▸ WORK TO COMPLETE:
Output the lines of this data as a JSON list of strings, one string per line, omitting blank lines.
BEGIN DATASET RECORDS
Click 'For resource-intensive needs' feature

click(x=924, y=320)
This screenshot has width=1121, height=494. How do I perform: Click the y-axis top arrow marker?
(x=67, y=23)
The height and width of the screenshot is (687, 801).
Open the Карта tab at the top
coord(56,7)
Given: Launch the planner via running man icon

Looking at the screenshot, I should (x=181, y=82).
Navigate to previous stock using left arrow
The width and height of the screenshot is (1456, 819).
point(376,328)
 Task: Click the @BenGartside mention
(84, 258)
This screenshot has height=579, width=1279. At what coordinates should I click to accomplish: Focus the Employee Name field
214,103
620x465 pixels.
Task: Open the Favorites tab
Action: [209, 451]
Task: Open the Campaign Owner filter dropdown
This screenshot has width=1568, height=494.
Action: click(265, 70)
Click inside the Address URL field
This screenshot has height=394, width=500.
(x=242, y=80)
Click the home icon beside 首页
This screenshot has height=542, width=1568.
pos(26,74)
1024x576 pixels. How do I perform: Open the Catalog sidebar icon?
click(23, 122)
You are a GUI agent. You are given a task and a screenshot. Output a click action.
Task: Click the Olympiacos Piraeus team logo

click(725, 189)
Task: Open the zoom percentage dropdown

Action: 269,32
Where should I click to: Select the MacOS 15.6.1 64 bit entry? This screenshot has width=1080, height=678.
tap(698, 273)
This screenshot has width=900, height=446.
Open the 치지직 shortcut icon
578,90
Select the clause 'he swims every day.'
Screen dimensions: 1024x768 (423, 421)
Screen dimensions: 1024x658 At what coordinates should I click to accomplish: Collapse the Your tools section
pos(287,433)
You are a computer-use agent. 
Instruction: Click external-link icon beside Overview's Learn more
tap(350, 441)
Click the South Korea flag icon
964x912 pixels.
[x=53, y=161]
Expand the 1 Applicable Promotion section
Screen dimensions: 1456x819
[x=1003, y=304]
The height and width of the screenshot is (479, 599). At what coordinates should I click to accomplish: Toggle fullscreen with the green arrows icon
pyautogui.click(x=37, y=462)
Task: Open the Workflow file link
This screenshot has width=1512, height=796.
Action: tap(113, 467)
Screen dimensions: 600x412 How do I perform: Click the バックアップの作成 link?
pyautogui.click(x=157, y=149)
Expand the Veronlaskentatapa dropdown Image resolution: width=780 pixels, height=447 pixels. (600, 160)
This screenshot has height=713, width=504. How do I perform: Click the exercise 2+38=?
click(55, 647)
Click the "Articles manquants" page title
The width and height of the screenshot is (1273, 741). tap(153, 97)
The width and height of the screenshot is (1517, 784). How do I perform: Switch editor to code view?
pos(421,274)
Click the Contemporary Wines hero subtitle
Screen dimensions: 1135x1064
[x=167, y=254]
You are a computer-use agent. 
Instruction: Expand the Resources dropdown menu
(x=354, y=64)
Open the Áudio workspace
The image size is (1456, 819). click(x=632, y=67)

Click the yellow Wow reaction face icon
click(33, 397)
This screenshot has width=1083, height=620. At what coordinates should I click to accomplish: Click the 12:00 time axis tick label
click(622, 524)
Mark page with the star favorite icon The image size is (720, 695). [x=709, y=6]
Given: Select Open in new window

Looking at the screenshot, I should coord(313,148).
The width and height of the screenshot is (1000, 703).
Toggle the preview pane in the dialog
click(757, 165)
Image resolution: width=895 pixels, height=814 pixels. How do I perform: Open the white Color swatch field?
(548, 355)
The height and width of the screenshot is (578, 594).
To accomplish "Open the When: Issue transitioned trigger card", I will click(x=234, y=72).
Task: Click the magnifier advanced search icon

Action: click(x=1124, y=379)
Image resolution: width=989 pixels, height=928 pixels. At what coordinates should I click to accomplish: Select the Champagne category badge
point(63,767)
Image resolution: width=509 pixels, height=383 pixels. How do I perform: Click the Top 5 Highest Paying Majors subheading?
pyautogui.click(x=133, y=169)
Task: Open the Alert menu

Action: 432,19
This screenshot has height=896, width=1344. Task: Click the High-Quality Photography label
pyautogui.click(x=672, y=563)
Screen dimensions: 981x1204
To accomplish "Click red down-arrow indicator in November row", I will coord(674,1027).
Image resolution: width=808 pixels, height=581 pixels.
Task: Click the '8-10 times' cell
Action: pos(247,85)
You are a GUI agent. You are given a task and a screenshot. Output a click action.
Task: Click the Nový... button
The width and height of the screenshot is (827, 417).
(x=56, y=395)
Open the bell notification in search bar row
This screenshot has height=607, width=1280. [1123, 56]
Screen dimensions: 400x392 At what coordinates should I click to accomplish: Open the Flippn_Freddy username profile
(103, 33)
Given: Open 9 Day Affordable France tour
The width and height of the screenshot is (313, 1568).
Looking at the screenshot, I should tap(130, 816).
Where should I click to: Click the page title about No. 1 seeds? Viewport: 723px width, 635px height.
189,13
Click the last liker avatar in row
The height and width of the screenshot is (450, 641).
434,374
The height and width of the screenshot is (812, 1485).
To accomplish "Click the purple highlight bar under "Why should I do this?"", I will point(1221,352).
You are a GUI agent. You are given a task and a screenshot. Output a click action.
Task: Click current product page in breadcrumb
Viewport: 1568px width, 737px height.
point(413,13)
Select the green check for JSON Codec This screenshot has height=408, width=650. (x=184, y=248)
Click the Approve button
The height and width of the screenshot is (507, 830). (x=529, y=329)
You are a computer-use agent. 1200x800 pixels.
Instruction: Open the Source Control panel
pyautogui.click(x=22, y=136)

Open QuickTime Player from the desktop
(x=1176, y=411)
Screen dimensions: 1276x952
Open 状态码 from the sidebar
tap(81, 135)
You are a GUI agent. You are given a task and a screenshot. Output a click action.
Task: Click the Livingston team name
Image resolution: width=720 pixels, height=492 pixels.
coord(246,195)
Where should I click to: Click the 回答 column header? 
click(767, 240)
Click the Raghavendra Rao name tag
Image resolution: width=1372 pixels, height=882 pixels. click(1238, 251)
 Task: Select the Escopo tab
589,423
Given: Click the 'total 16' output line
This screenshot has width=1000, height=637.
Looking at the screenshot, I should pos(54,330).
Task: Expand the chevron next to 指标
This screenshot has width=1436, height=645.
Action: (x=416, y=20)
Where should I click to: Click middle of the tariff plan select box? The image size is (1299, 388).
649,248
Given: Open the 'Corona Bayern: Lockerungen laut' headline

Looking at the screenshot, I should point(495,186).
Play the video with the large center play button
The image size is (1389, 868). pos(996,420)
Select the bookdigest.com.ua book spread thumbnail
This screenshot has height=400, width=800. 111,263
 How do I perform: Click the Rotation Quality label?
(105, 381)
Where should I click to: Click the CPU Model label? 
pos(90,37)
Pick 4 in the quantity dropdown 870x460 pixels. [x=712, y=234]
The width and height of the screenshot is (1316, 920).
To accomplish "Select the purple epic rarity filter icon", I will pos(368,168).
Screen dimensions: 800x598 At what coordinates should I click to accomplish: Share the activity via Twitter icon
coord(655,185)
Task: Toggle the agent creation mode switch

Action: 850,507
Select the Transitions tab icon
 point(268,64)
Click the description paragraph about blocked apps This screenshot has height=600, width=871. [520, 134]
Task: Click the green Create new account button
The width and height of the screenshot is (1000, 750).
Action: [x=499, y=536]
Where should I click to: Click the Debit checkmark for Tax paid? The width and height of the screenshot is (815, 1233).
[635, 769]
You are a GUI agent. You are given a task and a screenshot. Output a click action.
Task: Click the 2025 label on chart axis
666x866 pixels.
END DATASET RECORDS
▸ WORKED SOLUTION:
[
  "Click 'For resource-intensive needs' feature",
  "click(x=924, y=320)",
  "This screenshot has width=1121, height=494. How do I perform: Click the y-axis top arrow marker?",
  "(x=67, y=23)",
  "The height and width of the screenshot is (687, 801).",
  "Open the Карта tab at the top",
  "coord(56,7)",
  "Given: Launch the planner via running man icon",
  "Looking at the screenshot, I should (x=181, y=82).",
  "Navigate to previous stock using left arrow",
  "The width and height of the screenshot is (1456, 819).",
  "point(376,328)",
  " Task: Click the @BenGartside mention",
  "(84, 258)",
  "This screenshot has height=579, width=1279. At what coordinates should I click to accomplish: Focus the Employee Name field",
  "214,103",
  "620x465 pixels.",
  "Task: Open the Favorites tab",
  "Action: [209, 451]",
  "Task: Open the Campaign Owner filter dropdown",
  "This screenshot has width=1568, height=494.",
  "Action: click(265, 70)",
  "Click inside the Address URL field",
  "This screenshot has height=394, width=500.",
  "(x=242, y=80)",
  "Click the home icon beside 首页",
  "This screenshot has height=542, width=1568.",
  "pos(26,74)",
  "1024x576 pixels. How do I perform: Open the Catalog sidebar icon?",
  "click(23, 122)",
  "You are a GUI agent. You are given a task and a screenshot. Output a click action.",
  "Task: Click the Olympiacos Piraeus team logo",
  "click(725, 189)",
  "Task: Open the zoom percentage dropdown",
  "Action: 269,32",
  "Where should I click to: Select the MacOS 15.6.1 64 bit entry? This screenshot has width=1080, height=678.",
  "tap(698, 273)",
  "This screenshot has width=900, height=446.",
  "Open the 치지직 shortcut icon",
  "578,90",
  "Select the clause 'he swims every day.'",
  "Screen dimensions: 1024x768 (423, 421)",
  "Screen dimensions: 1024x658 At what coordinates should I click to accomplish: Collapse the Your tools section",
  "pos(287,433)",
  "You are a computer-use agent. ",
  "Instruction: Click external-link icon beside Overview's Learn more",
  "tap(350, 441)",
  "Click the South Korea flag icon",
  "964x912 pixels.",
  "[x=53, y=161]",
  "Expand the 1 Applicable Promotion section",
  "Screen dimensions: 1456x819",
  "[x=1003, y=304]",
  "The height and width of the screenshot is (479, 599). At what coordinates should I click to accomplish: Toggle fullscreen with the green arrows icon",
  "pyautogui.click(x=37, y=462)",
  "Task: Open the Workflow file link",
  "This screenshot has width=1512, height=796.",
  "Action: tap(113, 467)",
  "Screen dimensions: 600x412 How do I perform: Click the バックアップの作成 link?",
  "pyautogui.click(x=157, y=149)",
  "Expand the Veronlaskentatapa dropdown Image resolution: width=780 pixels, height=447 pixels. (600, 160)",
  "This screenshot has height=713, width=504. How do I perform: Click the exercise 2+38=?",
  "click(55, 647)",
  "Click the \"Articles manquants\" page title",
  "The width and height of the screenshot is (1273, 741). tap(153, 97)",
  "The width and height of the screenshot is (1517, 784). How do I perform: Switch editor to code view?",
  "pos(421,274)",
  "Click the Contemporary Wines hero subtitle",
  "Screen dimensions: 1135x1064",
  "[x=167, y=254]",
  "You are a computer-use agent. ",
  "Instruction: Expand the Resources dropdown menu",
  "(x=354, y=64)",
  "Open the Áudio workspace",
  "The image size is (1456, 819). click(x=632, y=67)",
  "Click the yellow Wow reaction face icon",
  "click(33, 397)",
  "This screenshot has width=1083, height=620. At what coordinates should I click to accomplish: Click the 12:00 time axis tick label",
  "click(622, 524)",
  "Mark page with the star favorite icon The image size is (720, 695). [x=709, y=6]",
  "Given: Select Open in new window",
  "Looking at the screenshot, I should coord(313,148).",
  "The width and height of the screenshot is (1000, 703).",
  "Toggle the preview pane in the dialog",
  "click(757, 165)",
  "Image resolution: width=895 pixels, height=814 pixels. How do I perform: Open the white Color swatch field?",
  "(548, 355)",
  "The height and width of the screenshot is (578, 594).",
  "To accomplish \"Open the When: Issue transitioned trigger card\", I will click(x=234, y=72).",
  "Task: Click the magnifier advanced search icon",
  "Action: click(x=1124, y=379)",
  "Image resolution: width=989 pixels, height=928 pixels. At what coordinates should I click to accomplish: Select the Champagne category badge",
  "point(63,767)",
  "Image resolution: width=509 pixels, height=383 pixels. How do I perform: Click the Top 5 Highest Paying Majors subheading?",
  "pyautogui.click(x=133, y=169)",
  "Task: Open the Alert menu",
  "Action: 432,19",
  "This screenshot has height=896, width=1344. Task: Click the High-Quality Photography label",
  "pyautogui.click(x=672, y=563)",
  "Screen dimensions: 981x1204",
  "To accomplish \"Click red down-arrow indicator in November row\", I will coord(674,1027).",
  "Image resolution: width=808 pixels, height=581 pixels.",
  "Task: Click the '8-10 times' cell",
  "Action: pos(247,85)",
  "You are a GUI agent. You are given a task and a screenshot. Output a click action.",
  "Task: Click the Nový... button",
  "The width and height of the screenshot is (827, 417).",
  "(x=56, y=395)",
  "Open the bell notification in search bar row",
  "This screenshot has height=607, width=1280. [1123, 56]",
  "Screen dimensions: 400x392 At what coordinates should I click to accomplish: Open the Flippn_Freddy username profile",
  "(103, 33)",
  "Given: Open 9 Day Affordable France tour",
  "The width and height of the screenshot is (313, 1568).",
  "Looking at the screenshot, I should tap(130, 816).",
  "Where should I click to: Click the page title about No. 1 seeds? Viewport: 723px width, 635px height.",
  "189,13",
  "Click the last liker avatar in row",
  "The height and width of the screenshot is (450, 641).",
  "434,374",
  "The height and width of the screenshot is (812, 1485).",
  "To accomplish \"Click the purple highlight bar under \"Why should I do this?\"\", I will point(1221,352).",
  "You are a GUI agent. You are given a task and a screenshot. Output a click action.",
  "Task: Click current product page in breadcrumb",
  "Viewport: 1568px width, 737px height.",
  "point(413,13)",
  "Select the green check for JSON Codec This screenshot has height=408, width=650. (x=184, y=248)",
  "Click the Approve button",
  "The height and width of the screenshot is (507, 830). (x=529, y=329)",
  "You are a computer-use agent. 1200x800 pixels.",
  "Instruction: Open the Source Control panel",
  "pyautogui.click(x=22, y=136)",
  "Open QuickTime Player from the desktop",
  "(x=1176, y=411)",
  "Screen dimensions: 1276x952",
  "Open 状态码 from the sidebar",
  "tap(81, 135)",
  "You are a GUI agent. You are given a task and a screenshot. Output a click action.",
  "Task: Click the Livingston team name",
  "Image resolution: width=720 pixels, height=492 pixels.",
  "coord(246,195)",
  "Where should I click to: Click the 回答 column header? ",
  "click(767, 240)",
  "Click the Raghavendra Rao name tag",
  "Image resolution: width=1372 pixels, height=882 pixels. click(1238, 251)",
  " Task: Select the Escopo tab",
  "589,423",
  "Given: Click the 'total 16' output line",
  "This screenshot has width=1000, height=637.",
  "Looking at the screenshot, I should pos(54,330).",
  "Task: Expand the chevron next to 指标",
  "This screenshot has width=1436, height=645.",
  "Action: (x=416, y=20)",
  "Where should I click to: Click middle of the tariff plan select box? The image size is (1299, 388).",
  "649,248",
  "Given: Open the 'Corona Bayern: Lockerungen laut' headline",
  "Looking at the screenshot, I should point(495,186).",
  "Play the video with the large center play button",
  "The image size is (1389, 868). pos(996,420)",
  "Select the bookdigest.com.ua book spread thumbnail",
  "This screenshot has height=400, width=800. 111,263",
  " How do I perform: Click the Rotation Quality label?",
  "(105, 381)",
  "Where should I click to: Click the CPU Model label? ",
  "pos(90,37)",
  "Pick 4 in the quantity dropdown 870x460 pixels. [x=712, y=234]",
  "The width and height of the screenshot is (1316, 920).",
  "To accomplish \"Select the purple epic rarity filter icon\", I will pos(368,168).",
  "Screen dimensions: 800x598 At what coordinates should I click to accomplish: Share the activity via Twitter icon",
  "coord(655,185)",
  "Task: Toggle the agent creation mode switch",
  "Action: 850,507",
  "Select the Transitions tab icon",
  " point(268,64)",
  "Click the description paragraph about blocked apps This screenshot has height=600, width=871. [520, 134]",
  "Task: Click the green Create new account button",
  "The width and height of the screenshot is (1000, 750).",
  "Action: [x=499, y=536]",
  "Where should I click to: Click the Debit checkmark for Tax paid? The width and height of the screenshot is (815, 1233).",
  "[635, 769]",
  "You are a GUI agent. You are given a task and a screenshot. Output a click action.",
  "Task: Click the 2025 label on chart axis",
  "666x866 pixels."
]